注: 最も正確なパフォーマンス推定を行うには、他のアプリケーションを閉じた後、ターミナル/コマンドプロンプトで benchmark_app を実行することを推奨します。

%%skip not $to_quantize.value 

import time 

def calculate_inference_time(model_path, calibration_data): 
    model = core.compile_model(model_path, device.value) 
    inference_time = [] 
    for batch in calibration_data: 
        start = time.perf_counter() 
        _ = model(batch)[0] 
        end = time.perf_counter() 
        delta = end - start 
        inference_time.append(delta) 
    return np.median(inference_time)

%%skip not $to_quantize.value 

fp16_latency = calculate_inference_time(fp16_text_model_path, calibration_data_text) 
int8_latency = calculate_inference_time(int8_text_model_path, calibration_data_text) 
print(f"Performance speed up for text model: {fp16_latency / int8_latency:.3f}") 

fp16_latency = calculate_inference_time(fp16_vision_model_path, calibration_data_vision) 
int8_latency = calculate_inference_time(int8_vision_model_path, calibration_data_vision) 
print(f"Performance speed up for vision model: {fp16_latency / int8_latency:.3f}")

Performance speed up for text model: 1.539 
Performance speed up for vision model: 1.509

Gradio デモ#

ゼロショット分類用に、独自の画像とカンマで区切ったラベルのリストを提供できます。

ファイル・アップロード・ウィンドウを使用して画像をアップロードし、テキストフィールドにラベル名を入力します。区切り文字としてカンマを使用します (例: cat、dog、bird)

import gradio as gr 

core = ov.Core() 

compiled_text_model_int8 = None 
compiled_vision_model_int8 = None 
if Path(int8_text_model_path).exists and Path(int8_vision_model_path).exists: 
    compiled_text_model_int8 = core.compile_model(int8_text_model_path, device.value) 
    compiled_vision_model_int8 = core.compile_model(int8_vision_model_path, device.value) 

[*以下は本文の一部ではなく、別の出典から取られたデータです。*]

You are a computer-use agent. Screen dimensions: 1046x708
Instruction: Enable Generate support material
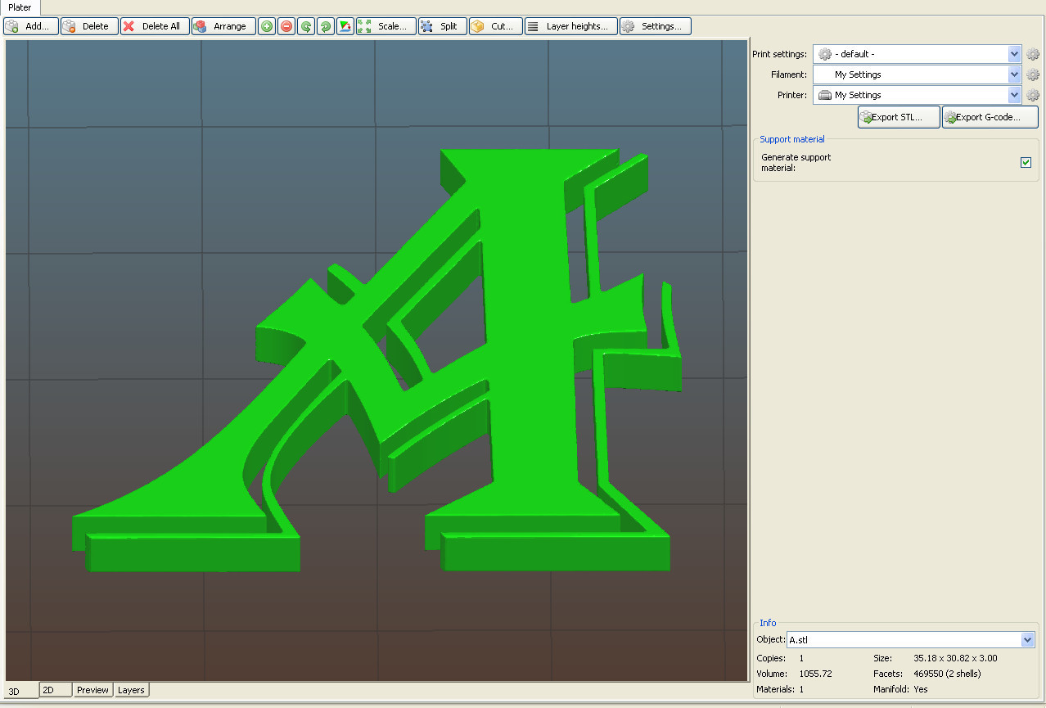(1026, 162)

compiled_text_model_f16 = core.compile_model(fp16_text_model_path, device.value) 
compiled_vision_model_f16 = core.compile_model(fp16_vision_model_path, device.value) 

def image_text_sim(text, image, quantized_model): 
    compiled_text_model = compiled_text_model_int8 if quantized_model else compiled_text_model_f16 
    text = text.split(",") 
    text_inputs = tokenizer(text, return_tensors="pt", **tokenizer_kwargs) 
    emb1_res = compiled_text_model(text_inputs["input_ids"]) 

    compiled_vision_model = compiled_vision_model_int8 if quantized_model else compiled_vision_model_f16 
    vision_input = processor(images=[image]) 
    emb2_res = compiled_vision_model(vision_input["pixel_values"]) 

    text_description = "Simularity: " 
    simularity = calc_simularity_softmax(emb2_res[0], emb1_res[0], False) 
    if len(text) == 1: 
        text_description += f"{simularity[0]}" 
    else: 
        simularity_text = "\n".join([f"{text[i]} {sim:.4f}" for i, sim in enumerate(simularity[0])]) 
        text_description += f"\n{simularity_text}" 
    return text_description 

def text_text_sim(text1, text2, quantized_model): 
    compiled_text_model = compiled_text_model_int8 if quantized_model else compiled_text_model_f16 

    text_inputs = tokenizer(text1, return_tensors="pt", **tokenizer_kwargs) 
    emb1_res = compiled_text_model(text_inputs["input_ids"]) 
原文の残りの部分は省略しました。